# Exercise details
Would you find each line in the entries below with the string "will" and copy it?
^^^^
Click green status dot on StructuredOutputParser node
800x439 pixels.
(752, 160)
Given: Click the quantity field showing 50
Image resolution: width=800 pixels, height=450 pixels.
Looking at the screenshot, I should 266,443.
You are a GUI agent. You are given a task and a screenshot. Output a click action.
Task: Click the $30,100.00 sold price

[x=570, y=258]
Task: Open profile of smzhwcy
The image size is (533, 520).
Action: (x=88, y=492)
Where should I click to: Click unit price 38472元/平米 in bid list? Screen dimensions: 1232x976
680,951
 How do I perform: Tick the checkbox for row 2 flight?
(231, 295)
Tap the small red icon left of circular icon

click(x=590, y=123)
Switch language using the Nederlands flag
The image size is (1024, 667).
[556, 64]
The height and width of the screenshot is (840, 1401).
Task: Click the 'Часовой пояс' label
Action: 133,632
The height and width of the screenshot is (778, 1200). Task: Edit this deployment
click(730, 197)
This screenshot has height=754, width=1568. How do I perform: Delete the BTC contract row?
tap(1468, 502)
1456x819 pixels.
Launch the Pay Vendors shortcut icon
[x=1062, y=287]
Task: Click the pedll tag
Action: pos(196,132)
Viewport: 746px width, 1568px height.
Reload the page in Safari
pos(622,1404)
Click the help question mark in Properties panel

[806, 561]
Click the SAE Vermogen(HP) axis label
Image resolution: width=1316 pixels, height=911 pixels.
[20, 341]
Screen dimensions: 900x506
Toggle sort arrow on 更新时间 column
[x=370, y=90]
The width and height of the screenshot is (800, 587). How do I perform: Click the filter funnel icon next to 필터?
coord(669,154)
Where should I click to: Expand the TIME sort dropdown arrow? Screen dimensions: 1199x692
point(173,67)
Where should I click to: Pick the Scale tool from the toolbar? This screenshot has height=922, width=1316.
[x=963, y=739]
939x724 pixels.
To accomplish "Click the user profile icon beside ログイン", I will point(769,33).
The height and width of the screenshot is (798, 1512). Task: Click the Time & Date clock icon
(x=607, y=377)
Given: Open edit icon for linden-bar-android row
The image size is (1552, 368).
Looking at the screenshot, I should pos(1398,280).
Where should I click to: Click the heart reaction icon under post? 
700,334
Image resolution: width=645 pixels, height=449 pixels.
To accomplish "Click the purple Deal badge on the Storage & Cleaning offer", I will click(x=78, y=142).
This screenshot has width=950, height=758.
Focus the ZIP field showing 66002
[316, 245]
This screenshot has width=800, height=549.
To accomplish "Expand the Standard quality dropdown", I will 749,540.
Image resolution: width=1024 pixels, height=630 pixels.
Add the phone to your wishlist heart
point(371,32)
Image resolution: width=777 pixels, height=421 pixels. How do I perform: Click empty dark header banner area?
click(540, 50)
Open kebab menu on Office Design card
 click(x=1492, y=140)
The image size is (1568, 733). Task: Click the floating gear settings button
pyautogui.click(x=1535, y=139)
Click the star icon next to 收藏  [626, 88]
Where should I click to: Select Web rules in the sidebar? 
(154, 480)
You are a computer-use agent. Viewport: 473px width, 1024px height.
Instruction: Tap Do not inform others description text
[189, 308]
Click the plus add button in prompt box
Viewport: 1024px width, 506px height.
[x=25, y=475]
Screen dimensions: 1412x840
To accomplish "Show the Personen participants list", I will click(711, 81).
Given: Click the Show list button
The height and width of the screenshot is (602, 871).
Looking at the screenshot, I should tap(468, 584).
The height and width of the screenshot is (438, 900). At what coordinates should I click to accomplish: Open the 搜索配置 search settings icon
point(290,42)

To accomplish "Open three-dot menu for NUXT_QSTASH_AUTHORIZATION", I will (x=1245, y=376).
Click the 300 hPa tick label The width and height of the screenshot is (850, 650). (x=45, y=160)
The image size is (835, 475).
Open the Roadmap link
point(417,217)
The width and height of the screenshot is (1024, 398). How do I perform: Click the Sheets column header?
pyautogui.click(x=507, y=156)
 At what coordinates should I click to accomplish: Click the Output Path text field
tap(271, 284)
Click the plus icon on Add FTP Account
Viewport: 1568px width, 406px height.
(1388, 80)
^^^^
# Completed task
To accomplish "Click the user profile icon beside ログイン", I will point(769,33).
To accomplish "Click the purple Deal badge on the Storage & Cleaning offer", I will click(x=78, y=142).
To accomplish "Expand the Standard quality dropdown", I will 749,540.
To accomplish "Show the Personen participants list", I will click(711, 81).
To accomplish "Open three-dot menu for NUXT_QSTASH_AUTHORIZATION", I will (x=1245, y=376).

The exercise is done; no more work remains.